[RECORDS FOR THE EXERCISE — start]

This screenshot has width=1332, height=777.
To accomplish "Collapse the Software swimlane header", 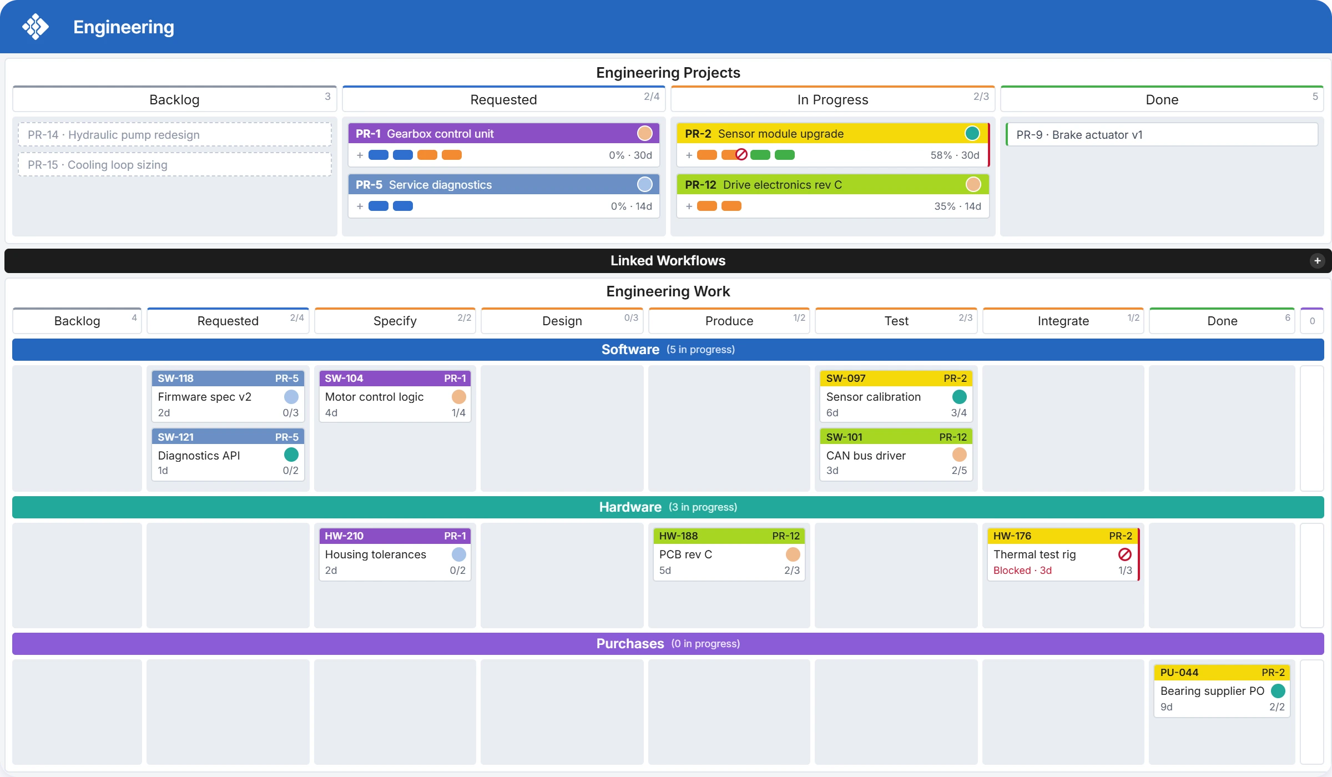I will 668,350.
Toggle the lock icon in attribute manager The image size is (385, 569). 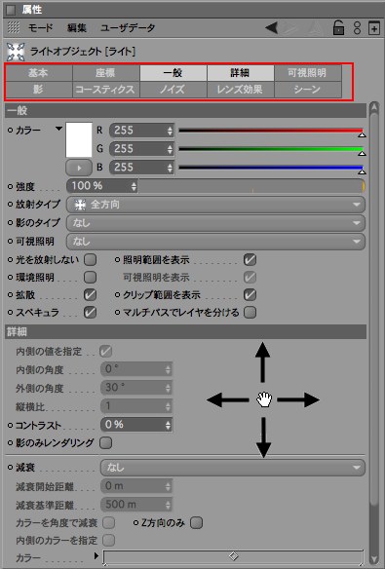pyautogui.click(x=338, y=27)
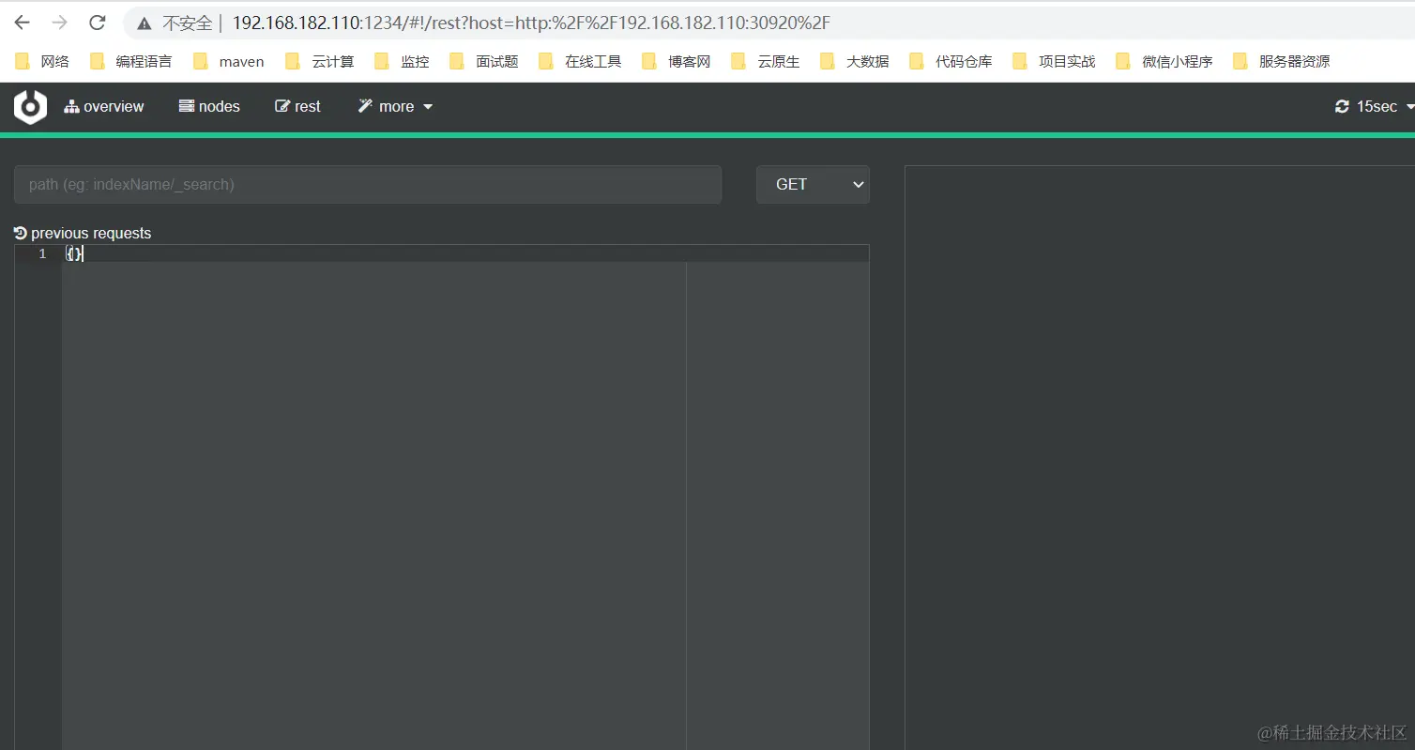1415x750 pixels.
Task: Click the request path input field
Action: (367, 184)
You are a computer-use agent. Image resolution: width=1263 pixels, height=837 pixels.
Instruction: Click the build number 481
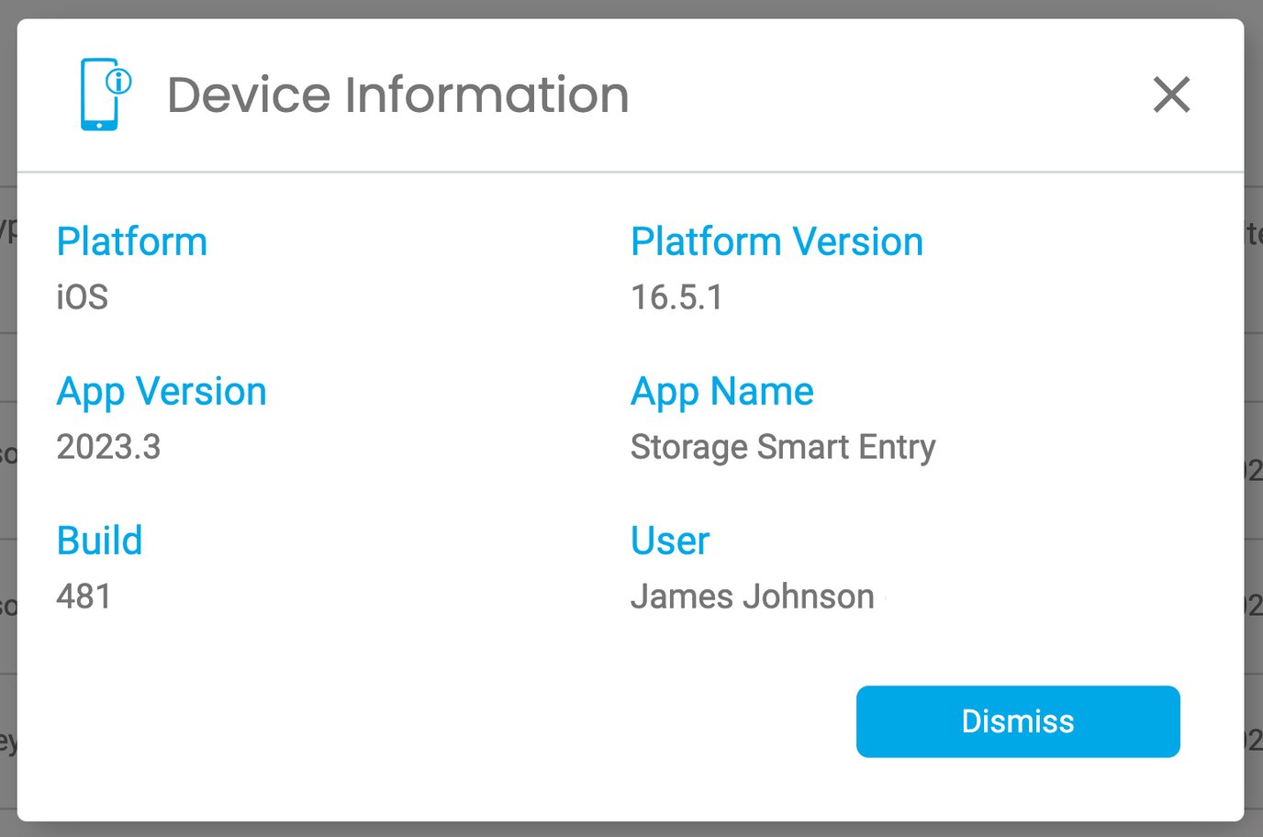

[RECORDS FOR THE EXERCISE — finish]

#### PROBLEM TO SOLVE:
What is the number of lines in the data that hold the word "width"? Reply with that number and nothing else.

#### RESULT FOR THIS TASK:
2